Records of target positions:
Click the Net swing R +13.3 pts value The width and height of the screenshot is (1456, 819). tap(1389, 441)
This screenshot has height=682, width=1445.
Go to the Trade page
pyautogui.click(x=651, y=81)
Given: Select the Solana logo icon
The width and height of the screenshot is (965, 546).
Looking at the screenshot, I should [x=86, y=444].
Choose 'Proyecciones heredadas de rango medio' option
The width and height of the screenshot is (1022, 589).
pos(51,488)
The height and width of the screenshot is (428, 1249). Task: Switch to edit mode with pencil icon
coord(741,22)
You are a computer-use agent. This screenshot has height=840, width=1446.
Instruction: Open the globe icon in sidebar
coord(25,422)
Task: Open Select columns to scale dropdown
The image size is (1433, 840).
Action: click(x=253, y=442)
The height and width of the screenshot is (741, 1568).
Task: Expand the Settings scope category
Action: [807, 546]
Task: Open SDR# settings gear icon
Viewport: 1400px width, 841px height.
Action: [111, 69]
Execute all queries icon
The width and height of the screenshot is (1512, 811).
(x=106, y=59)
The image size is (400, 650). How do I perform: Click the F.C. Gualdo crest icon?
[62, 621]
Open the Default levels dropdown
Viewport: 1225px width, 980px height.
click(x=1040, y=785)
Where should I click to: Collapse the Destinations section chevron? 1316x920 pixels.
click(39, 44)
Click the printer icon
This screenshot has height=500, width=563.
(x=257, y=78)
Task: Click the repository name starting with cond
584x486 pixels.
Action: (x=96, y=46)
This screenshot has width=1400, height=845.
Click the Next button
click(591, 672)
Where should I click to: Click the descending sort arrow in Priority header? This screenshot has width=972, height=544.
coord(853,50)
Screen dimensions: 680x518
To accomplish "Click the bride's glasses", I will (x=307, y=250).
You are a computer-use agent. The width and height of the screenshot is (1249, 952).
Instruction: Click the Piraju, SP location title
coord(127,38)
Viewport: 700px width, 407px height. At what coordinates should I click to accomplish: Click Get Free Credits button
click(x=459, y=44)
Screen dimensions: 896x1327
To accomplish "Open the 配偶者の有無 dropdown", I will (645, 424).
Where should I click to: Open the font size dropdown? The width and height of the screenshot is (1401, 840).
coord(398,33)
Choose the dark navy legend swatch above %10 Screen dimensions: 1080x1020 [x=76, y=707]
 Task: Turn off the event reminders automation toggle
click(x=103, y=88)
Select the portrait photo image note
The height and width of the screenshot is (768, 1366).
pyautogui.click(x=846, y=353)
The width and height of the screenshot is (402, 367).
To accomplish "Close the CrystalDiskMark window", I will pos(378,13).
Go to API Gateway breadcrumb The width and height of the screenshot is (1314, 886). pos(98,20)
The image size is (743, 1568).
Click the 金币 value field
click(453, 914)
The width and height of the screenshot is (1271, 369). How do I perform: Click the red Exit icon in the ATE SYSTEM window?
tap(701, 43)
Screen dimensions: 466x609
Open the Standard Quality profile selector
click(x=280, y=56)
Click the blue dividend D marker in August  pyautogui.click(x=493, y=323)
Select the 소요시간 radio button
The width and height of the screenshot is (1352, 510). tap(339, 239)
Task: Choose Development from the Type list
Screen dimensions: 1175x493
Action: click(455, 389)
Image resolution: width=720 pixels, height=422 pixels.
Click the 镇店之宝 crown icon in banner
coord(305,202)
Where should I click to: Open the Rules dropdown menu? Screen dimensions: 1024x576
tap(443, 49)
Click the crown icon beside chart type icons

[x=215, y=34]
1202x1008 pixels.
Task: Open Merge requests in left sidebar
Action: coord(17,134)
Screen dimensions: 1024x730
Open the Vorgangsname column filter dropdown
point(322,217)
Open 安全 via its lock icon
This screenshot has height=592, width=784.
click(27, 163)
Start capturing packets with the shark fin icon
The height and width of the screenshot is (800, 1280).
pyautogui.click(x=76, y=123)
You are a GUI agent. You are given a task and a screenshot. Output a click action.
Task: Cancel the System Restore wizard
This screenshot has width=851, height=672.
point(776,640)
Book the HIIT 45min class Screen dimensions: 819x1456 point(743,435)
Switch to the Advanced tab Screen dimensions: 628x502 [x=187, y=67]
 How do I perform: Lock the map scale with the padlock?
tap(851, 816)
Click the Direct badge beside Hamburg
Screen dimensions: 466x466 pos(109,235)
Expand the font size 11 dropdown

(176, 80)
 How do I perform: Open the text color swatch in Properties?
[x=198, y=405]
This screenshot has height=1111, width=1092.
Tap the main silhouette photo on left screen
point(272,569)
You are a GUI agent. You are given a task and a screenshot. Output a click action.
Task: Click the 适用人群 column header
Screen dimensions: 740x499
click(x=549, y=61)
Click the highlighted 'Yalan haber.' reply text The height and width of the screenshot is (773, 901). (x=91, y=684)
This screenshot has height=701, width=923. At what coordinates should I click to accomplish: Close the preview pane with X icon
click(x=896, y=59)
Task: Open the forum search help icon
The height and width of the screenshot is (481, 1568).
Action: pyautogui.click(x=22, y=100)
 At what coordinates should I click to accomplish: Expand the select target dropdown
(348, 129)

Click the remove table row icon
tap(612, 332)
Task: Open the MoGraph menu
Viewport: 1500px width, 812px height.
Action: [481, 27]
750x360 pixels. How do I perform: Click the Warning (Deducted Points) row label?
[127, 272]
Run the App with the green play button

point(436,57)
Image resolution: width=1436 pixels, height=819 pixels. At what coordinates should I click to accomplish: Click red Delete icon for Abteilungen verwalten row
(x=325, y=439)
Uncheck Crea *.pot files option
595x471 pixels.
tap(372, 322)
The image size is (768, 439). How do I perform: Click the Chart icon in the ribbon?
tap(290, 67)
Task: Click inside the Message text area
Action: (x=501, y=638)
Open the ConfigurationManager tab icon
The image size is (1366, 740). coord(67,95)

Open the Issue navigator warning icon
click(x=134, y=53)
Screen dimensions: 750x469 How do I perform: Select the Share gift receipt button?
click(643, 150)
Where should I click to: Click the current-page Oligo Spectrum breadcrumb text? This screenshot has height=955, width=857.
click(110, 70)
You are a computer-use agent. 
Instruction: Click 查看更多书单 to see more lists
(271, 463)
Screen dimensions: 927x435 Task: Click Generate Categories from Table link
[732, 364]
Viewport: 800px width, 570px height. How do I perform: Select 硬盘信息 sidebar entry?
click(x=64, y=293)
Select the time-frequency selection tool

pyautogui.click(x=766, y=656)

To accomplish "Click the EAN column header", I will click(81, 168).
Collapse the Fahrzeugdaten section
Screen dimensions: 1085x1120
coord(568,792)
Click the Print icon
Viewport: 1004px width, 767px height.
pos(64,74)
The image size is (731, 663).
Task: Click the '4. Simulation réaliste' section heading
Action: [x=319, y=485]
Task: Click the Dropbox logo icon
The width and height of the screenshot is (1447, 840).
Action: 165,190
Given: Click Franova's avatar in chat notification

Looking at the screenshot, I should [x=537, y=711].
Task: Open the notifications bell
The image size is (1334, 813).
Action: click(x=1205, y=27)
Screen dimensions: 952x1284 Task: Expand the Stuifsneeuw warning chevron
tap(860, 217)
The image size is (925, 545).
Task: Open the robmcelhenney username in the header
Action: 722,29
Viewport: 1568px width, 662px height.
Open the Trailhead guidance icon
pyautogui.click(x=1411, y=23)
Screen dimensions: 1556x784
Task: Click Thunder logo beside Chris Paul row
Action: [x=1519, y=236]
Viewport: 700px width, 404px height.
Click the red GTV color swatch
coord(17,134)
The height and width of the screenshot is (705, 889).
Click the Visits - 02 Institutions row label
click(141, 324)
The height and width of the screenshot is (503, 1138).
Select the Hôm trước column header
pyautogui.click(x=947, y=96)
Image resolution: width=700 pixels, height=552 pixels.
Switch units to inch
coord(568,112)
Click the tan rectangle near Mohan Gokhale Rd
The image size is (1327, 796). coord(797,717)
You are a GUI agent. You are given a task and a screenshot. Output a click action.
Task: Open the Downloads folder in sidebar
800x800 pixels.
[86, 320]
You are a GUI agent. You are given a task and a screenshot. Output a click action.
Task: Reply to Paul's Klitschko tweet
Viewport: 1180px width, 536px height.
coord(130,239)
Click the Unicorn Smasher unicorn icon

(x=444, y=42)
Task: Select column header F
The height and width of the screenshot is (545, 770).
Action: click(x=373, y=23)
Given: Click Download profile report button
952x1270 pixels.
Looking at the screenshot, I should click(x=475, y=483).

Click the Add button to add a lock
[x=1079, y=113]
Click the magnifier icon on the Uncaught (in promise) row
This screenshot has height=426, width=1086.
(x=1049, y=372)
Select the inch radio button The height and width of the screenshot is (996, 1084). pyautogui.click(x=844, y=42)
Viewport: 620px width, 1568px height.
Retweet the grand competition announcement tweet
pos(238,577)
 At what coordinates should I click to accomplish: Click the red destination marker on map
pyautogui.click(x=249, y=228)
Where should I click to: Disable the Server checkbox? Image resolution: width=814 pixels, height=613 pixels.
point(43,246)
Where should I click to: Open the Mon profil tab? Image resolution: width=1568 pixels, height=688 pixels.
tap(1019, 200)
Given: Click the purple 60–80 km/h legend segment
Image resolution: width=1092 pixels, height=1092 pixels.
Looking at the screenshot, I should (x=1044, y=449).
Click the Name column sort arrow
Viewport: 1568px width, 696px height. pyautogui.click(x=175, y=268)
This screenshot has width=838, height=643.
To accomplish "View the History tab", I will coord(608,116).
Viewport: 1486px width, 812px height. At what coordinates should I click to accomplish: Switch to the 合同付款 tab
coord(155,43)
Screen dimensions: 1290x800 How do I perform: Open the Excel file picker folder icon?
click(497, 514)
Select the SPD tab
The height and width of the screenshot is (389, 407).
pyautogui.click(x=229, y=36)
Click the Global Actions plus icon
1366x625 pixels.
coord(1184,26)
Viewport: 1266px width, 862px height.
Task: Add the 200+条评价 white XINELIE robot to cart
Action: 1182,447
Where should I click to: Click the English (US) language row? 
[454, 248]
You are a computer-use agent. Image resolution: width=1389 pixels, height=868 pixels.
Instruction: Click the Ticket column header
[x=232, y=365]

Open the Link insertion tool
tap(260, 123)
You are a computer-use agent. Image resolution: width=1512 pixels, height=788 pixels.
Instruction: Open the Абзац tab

[Request]
Pull out every line of the material above that contains the word "option", matching its capitalization exactly.

[Finished task]
Choose 'Proyecciones heredadas de rango medio' option
Uncheck Crea *.pot files option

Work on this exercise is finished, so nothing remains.